━━━━━ DATASET ENTRIES

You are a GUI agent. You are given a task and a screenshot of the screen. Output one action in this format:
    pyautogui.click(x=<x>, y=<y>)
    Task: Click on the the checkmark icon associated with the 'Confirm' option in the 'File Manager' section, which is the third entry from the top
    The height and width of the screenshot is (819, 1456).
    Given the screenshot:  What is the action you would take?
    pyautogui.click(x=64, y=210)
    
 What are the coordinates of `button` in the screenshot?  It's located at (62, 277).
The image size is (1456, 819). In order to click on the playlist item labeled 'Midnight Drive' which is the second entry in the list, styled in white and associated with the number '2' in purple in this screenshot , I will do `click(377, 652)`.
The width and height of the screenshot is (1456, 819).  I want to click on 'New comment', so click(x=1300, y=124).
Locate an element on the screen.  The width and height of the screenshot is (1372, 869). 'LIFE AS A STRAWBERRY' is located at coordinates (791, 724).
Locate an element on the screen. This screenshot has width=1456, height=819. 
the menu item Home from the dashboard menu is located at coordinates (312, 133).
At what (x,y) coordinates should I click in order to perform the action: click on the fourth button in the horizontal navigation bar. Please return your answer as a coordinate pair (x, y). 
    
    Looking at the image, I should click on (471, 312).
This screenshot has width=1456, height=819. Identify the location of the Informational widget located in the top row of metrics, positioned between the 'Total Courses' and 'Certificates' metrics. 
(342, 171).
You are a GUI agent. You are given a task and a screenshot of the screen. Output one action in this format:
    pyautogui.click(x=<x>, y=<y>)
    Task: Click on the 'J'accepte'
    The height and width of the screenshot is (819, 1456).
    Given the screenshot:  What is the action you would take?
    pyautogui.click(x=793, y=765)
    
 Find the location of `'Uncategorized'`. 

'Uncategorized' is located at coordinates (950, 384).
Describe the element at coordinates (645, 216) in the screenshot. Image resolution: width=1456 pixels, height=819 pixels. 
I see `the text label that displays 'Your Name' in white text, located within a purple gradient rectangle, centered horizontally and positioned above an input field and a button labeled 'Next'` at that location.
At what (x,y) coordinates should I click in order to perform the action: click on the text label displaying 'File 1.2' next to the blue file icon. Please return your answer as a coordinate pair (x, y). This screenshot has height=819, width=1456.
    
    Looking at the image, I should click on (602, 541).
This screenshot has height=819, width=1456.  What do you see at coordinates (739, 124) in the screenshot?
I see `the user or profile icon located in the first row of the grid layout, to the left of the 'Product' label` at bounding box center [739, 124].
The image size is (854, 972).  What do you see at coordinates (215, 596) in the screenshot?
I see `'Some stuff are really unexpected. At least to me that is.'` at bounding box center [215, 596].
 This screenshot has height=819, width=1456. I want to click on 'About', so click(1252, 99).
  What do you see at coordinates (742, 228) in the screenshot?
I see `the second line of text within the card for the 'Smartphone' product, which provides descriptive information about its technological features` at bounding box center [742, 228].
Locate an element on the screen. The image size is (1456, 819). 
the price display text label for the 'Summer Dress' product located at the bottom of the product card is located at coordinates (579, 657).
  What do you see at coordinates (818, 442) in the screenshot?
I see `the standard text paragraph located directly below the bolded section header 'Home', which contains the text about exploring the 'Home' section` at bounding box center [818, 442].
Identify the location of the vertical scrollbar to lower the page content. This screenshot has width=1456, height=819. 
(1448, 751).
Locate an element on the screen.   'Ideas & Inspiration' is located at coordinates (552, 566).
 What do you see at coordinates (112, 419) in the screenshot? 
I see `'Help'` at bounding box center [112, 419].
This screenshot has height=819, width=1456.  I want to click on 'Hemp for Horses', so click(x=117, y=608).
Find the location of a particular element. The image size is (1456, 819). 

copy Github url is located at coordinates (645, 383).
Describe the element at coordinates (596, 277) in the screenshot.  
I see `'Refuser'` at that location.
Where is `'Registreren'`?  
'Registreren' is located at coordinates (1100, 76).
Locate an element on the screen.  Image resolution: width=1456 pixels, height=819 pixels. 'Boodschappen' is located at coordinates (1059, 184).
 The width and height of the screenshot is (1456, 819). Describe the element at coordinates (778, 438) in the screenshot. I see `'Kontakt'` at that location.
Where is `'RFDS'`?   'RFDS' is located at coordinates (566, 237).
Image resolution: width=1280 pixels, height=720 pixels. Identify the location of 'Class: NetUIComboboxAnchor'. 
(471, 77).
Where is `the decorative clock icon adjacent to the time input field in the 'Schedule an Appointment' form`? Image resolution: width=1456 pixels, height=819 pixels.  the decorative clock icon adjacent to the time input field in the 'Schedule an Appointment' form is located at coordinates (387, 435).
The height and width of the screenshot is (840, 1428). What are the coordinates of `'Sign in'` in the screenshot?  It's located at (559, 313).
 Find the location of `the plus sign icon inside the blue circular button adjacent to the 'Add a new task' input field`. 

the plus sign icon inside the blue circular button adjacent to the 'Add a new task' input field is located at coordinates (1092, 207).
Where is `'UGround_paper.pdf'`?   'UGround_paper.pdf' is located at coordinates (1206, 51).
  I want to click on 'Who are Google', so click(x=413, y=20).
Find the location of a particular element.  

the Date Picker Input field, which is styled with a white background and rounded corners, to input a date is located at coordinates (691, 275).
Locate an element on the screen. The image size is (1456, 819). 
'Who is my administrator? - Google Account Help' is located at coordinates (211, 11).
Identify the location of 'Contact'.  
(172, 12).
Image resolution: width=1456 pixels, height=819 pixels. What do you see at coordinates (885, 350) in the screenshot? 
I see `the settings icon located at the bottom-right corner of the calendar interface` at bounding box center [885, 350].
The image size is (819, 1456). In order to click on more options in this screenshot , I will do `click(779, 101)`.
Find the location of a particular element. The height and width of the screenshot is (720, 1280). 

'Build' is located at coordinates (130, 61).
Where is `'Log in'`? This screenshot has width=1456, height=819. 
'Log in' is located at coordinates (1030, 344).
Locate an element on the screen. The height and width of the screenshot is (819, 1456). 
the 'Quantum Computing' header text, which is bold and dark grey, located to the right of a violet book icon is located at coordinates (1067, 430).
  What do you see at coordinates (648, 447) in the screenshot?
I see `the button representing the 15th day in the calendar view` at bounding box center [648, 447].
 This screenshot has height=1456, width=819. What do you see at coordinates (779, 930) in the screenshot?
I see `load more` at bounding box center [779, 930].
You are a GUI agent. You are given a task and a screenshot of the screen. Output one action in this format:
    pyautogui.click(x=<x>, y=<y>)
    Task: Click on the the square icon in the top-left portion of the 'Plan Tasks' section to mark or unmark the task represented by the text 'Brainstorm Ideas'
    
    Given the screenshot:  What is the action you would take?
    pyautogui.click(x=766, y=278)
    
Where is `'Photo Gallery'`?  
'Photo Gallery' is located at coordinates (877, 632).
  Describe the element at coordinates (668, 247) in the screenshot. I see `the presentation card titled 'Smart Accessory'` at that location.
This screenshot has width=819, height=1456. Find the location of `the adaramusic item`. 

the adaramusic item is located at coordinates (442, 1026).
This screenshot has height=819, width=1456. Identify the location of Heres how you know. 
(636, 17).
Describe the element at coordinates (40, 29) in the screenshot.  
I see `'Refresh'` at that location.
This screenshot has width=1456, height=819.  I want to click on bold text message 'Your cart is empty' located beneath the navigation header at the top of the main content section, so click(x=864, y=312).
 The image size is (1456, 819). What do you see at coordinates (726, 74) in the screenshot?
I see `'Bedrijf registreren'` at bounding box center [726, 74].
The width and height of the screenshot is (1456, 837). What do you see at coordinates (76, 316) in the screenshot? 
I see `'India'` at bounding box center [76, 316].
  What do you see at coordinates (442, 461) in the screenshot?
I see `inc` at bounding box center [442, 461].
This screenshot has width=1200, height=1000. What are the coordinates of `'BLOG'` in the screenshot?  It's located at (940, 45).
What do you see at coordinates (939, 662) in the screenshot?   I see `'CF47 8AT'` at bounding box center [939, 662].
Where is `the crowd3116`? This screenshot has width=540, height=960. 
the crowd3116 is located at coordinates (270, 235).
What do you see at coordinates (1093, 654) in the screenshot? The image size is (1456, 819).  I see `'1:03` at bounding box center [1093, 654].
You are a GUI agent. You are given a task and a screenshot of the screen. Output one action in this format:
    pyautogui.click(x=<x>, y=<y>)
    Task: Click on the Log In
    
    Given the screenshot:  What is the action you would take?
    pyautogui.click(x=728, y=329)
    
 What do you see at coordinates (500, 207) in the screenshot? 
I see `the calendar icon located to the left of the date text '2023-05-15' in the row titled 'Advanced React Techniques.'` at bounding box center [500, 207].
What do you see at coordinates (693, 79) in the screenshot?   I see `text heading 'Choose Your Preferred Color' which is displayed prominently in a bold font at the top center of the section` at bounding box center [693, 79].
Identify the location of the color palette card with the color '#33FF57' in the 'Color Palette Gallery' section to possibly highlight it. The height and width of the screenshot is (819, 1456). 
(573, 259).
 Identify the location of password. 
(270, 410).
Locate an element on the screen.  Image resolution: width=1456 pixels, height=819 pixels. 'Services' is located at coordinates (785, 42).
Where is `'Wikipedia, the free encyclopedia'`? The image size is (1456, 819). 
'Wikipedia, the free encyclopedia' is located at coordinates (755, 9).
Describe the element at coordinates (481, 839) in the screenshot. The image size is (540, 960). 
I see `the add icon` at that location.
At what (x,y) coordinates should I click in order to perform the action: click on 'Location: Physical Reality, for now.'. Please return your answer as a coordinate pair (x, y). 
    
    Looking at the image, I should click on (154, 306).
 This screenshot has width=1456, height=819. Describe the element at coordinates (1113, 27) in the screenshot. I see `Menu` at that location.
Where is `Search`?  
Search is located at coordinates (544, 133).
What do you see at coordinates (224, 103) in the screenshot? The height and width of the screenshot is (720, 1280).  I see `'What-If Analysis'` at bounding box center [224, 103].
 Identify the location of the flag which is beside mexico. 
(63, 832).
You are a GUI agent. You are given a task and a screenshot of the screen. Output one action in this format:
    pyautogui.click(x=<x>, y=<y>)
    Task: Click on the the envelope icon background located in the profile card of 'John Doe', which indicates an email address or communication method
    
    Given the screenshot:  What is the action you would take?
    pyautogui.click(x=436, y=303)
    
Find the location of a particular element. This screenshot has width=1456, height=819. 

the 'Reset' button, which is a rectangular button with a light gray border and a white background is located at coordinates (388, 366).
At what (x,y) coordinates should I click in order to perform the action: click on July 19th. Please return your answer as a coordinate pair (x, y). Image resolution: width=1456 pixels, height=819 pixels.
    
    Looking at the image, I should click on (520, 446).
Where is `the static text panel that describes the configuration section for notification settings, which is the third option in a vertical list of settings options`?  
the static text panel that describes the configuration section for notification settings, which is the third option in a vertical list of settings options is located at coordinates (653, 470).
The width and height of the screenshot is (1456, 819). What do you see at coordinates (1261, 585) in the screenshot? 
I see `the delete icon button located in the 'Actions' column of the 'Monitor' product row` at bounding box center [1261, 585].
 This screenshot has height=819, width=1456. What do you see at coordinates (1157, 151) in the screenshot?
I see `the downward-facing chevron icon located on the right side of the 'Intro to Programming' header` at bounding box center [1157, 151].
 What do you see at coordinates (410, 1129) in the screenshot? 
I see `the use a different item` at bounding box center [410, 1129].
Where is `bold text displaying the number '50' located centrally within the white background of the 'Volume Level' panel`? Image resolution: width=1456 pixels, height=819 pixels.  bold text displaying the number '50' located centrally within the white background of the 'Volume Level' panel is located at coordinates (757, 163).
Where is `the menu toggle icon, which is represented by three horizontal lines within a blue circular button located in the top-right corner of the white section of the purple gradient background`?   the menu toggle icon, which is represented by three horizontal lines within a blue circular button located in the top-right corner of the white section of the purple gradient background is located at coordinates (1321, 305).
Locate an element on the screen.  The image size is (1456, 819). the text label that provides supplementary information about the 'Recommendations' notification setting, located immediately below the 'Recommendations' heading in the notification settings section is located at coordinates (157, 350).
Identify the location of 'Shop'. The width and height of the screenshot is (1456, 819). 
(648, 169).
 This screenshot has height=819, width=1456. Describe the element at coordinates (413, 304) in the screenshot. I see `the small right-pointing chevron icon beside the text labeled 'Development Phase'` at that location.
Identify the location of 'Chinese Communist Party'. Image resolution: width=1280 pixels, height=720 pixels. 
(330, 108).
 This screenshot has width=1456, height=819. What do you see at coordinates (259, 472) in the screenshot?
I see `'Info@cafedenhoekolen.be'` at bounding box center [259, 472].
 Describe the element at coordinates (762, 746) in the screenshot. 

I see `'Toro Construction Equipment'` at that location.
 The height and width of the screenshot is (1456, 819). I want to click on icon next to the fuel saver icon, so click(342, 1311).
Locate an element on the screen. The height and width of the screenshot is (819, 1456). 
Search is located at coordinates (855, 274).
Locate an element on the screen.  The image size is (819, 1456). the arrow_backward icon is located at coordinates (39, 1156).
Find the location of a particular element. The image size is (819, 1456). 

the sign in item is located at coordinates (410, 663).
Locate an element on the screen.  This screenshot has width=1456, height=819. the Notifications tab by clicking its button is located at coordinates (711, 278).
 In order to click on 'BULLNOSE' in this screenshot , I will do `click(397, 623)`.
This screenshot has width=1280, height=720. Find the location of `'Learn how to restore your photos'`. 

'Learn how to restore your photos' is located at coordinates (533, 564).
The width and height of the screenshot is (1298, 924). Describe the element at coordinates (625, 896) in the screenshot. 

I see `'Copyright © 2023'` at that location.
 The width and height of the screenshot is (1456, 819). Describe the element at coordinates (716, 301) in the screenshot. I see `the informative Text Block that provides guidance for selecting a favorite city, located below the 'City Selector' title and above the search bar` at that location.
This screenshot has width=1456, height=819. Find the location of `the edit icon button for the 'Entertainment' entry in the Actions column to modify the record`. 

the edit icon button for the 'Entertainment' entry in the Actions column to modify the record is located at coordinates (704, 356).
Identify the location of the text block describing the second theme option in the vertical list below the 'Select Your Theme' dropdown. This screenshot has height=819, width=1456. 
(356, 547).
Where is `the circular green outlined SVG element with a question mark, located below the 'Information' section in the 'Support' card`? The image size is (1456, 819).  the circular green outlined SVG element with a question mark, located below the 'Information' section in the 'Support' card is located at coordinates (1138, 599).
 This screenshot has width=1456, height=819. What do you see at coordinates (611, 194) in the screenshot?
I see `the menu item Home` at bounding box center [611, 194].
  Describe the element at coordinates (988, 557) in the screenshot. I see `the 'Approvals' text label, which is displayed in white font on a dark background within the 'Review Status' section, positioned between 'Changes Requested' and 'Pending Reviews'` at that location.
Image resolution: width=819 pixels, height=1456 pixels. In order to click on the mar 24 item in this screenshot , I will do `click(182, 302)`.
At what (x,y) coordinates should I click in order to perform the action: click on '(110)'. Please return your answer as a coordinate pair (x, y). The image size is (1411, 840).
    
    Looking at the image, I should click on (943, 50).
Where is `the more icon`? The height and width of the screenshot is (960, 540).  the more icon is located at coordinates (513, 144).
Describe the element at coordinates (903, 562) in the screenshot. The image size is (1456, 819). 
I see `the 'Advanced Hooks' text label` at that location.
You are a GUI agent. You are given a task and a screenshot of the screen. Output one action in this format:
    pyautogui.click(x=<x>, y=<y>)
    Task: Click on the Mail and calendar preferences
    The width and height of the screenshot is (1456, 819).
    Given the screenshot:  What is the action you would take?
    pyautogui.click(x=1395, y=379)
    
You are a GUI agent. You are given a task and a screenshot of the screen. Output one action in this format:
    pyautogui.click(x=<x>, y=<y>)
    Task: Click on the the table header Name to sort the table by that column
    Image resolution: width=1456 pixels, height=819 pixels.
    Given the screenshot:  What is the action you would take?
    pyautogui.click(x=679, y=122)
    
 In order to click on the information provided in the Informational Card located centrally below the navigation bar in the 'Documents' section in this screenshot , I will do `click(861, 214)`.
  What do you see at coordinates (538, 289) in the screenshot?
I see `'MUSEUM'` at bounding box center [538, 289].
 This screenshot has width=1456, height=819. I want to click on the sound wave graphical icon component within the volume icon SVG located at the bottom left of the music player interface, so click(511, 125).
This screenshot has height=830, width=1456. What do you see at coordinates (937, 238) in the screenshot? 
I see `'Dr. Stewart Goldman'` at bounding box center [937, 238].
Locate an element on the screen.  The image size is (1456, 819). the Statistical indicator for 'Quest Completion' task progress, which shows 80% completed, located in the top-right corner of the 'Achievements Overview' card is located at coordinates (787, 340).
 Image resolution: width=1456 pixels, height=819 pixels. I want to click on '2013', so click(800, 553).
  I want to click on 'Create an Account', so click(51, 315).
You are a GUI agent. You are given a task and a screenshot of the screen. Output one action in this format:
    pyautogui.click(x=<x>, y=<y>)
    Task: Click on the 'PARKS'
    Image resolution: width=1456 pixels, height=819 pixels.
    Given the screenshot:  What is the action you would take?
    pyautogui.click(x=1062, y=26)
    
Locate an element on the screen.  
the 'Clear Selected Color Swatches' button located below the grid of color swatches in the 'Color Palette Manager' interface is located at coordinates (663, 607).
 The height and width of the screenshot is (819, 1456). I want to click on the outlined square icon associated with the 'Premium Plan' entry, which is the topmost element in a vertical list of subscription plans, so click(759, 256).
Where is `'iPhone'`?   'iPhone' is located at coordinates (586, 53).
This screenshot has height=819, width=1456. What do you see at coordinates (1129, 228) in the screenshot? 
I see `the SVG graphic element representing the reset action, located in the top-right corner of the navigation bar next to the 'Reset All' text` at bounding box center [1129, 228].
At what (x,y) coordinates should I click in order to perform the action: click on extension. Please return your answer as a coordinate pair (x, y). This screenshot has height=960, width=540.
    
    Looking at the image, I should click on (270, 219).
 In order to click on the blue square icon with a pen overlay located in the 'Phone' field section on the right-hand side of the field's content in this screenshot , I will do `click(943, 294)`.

━━━━━━━━━━

THE REQUEST | Repeat the items from the line with "coordinates (791, 724)." to the line with "coordinates (950, 384).", including both of those lines.

THE SOLUTION |
Locate an element on the screen.  The width and height of the screenshot is (1372, 869). 'LIFE AS A STRAWBERRY' is located at coordinates (791, 724).
Locate an element on the screen. This screenshot has width=1456, height=819. 
the menu item Home from the dashboard menu is located at coordinates (312, 133).
At what (x,y) coordinates should I click in order to perform the action: click on the fourth button in the horizontal navigation bar. Please return your answer as a coordinate pair (x, y). 
    
    Looking at the image, I should click on (471, 312).
This screenshot has width=1456, height=819. Identify the location of the Informational widget located in the top row of metrics, positioned between the 'Total Courses' and 'Certificates' metrics. 
(342, 171).
You are a GUI agent. You are given a task and a screenshot of the screen. Output one action in this format:
    pyautogui.click(x=<x>, y=<y>)
    Task: Click on the 'J'accepte'
    The height and width of the screenshot is (819, 1456).
    Given the screenshot:  What is the action you would take?
    pyautogui.click(x=793, y=765)
    
 Find the location of `'Uncategorized'`. 

'Uncategorized' is located at coordinates (950, 384).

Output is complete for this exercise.